Es muss möglich sein, ungeplant zu erscheinen und warten zu können. Da ist auch der Gedanke einer Maskenpflicht im Wartebereich obsolet! Eine Maske darf jeder aufsetzen, wenn er mag und sich schützen möchte. Die Pandemie ist vorbei!
In jedem anderen Wartebereich beim Arzt , Bahnhof o.ä. sitzen Menschen beieinander.
Selbst hatte ich in letzter Zeit mehrere notwendige Amtskontakte: man schließt sich dort förmlich ein, im Standesamt gibt es keine direkten Vorsprechtermine! Angefragte Urkunden lassen sich nur mit NACHNAHME (!) bezahlen und die Bearbeitung dauert Monate!
Hier stimmt nicht nur etwas mit der Digitalisierung nicht; die gesamte Verwaltung scheint noch immer in der Corona-Pandemie zu verharren, ist völlig unterbesetzt oder hat es sich zur Aufgabe gemacht, den notwendigen Bürgerzugang vorsätzlich zu blockieren.
Ich habe ein minderjähriges Kind, dass für die Reisepassbeantragung anwesend sein muss. Ich bin voll berufstätig und kann zu der Onlineterminausgabe nicht pünktlich online gehen. Damit habe ich Wochen gebraucht, um einen Termin zu ergattern. Dafür muss ich sie von der Schule freistellen lassen.

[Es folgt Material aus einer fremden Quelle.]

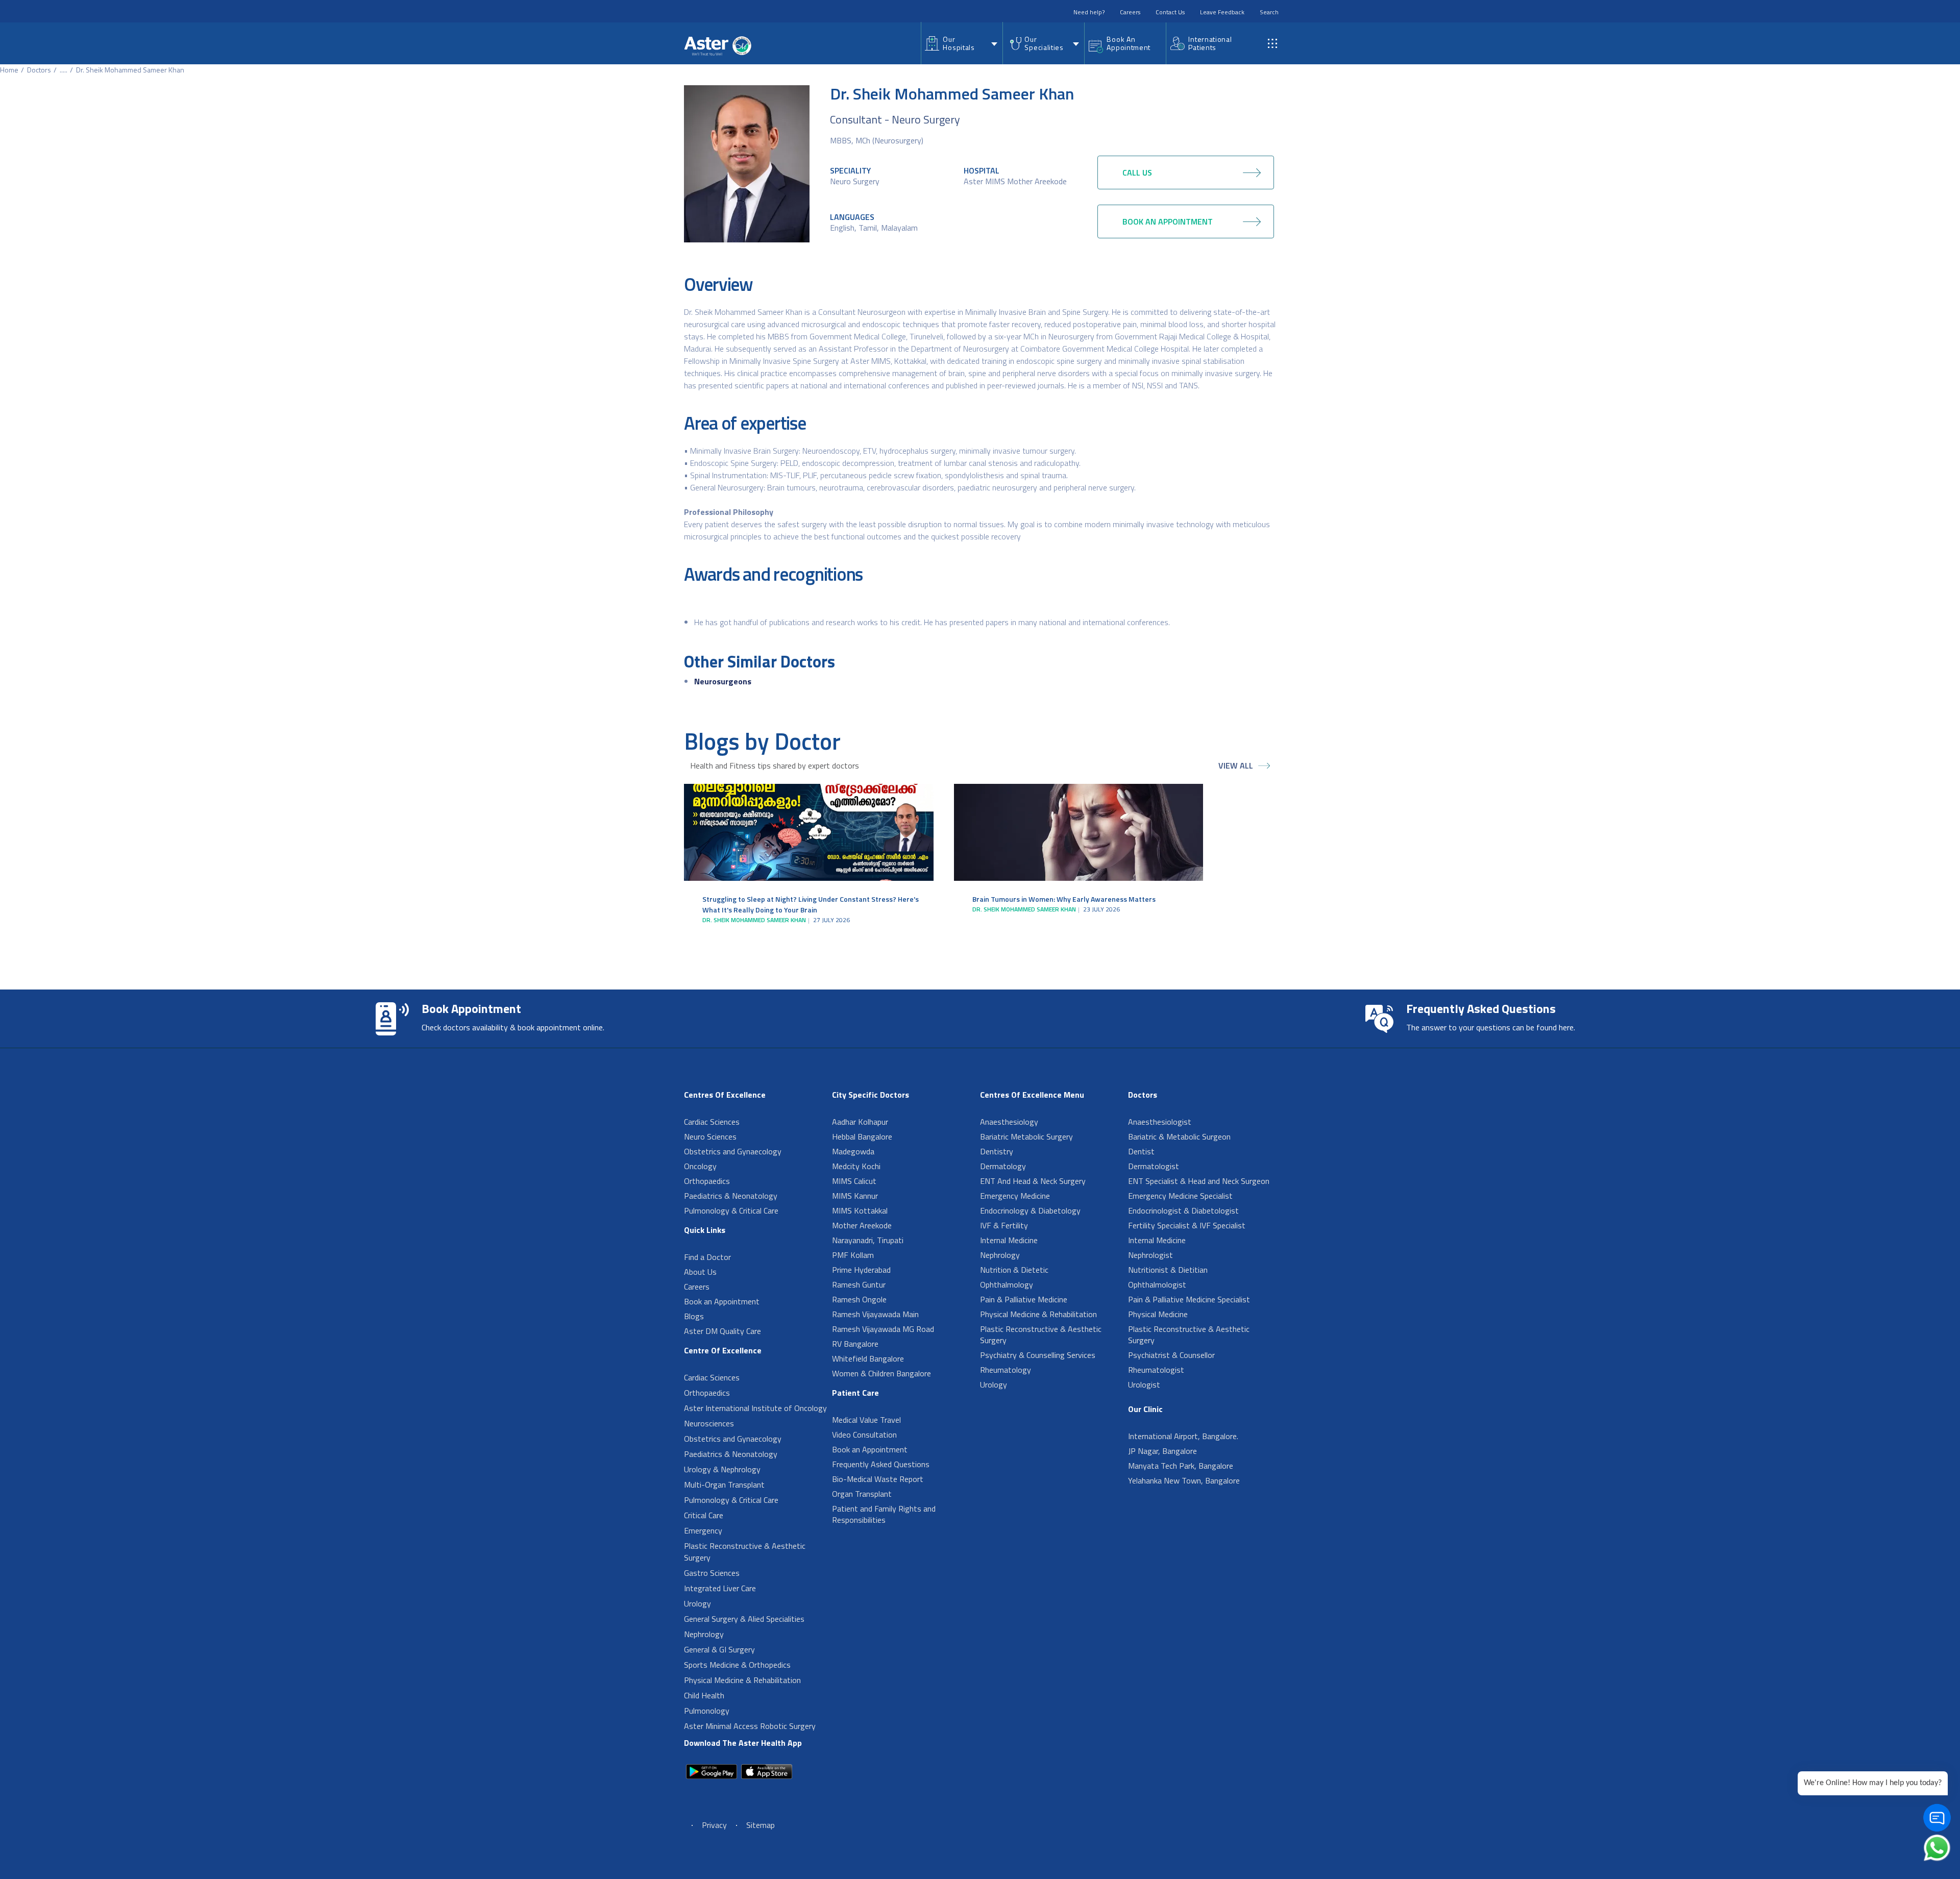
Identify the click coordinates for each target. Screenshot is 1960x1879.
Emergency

Spontan früher nach Abeitsschluss oder Samstag kann man leider nicht hingehen. Schade, die Bürgerfreundlichkeit wurde aufgegeben für mehr Effizienz im Amt.
Ich habe ein minderjähriges Kind, dass für die Reisepassbeantragung anwesend sein muss. Ich bin voll berufstätig und kann zu der Onlineterminausgabe nicht pünktlich online gehen. Damit habe ich Wochen gebraucht, um einen Termin zu ergattern. Dafür muss ich sie von der Schule freistellen lassen.
Spontan früher nach Abeitsschluss oder Samstag kann man leider nicht hingehen. Schade, die Bürgerfreundlichkeit wurde aufgegeben für mehr Effizienz im Amt.
Die Online-Terminvergabe ist unter aller Katastrophe. Wenn man nicht auf die Sekunde genau zu den angebotenen Zeiten nach einem Termin sucht, hat man absolut keine Chance.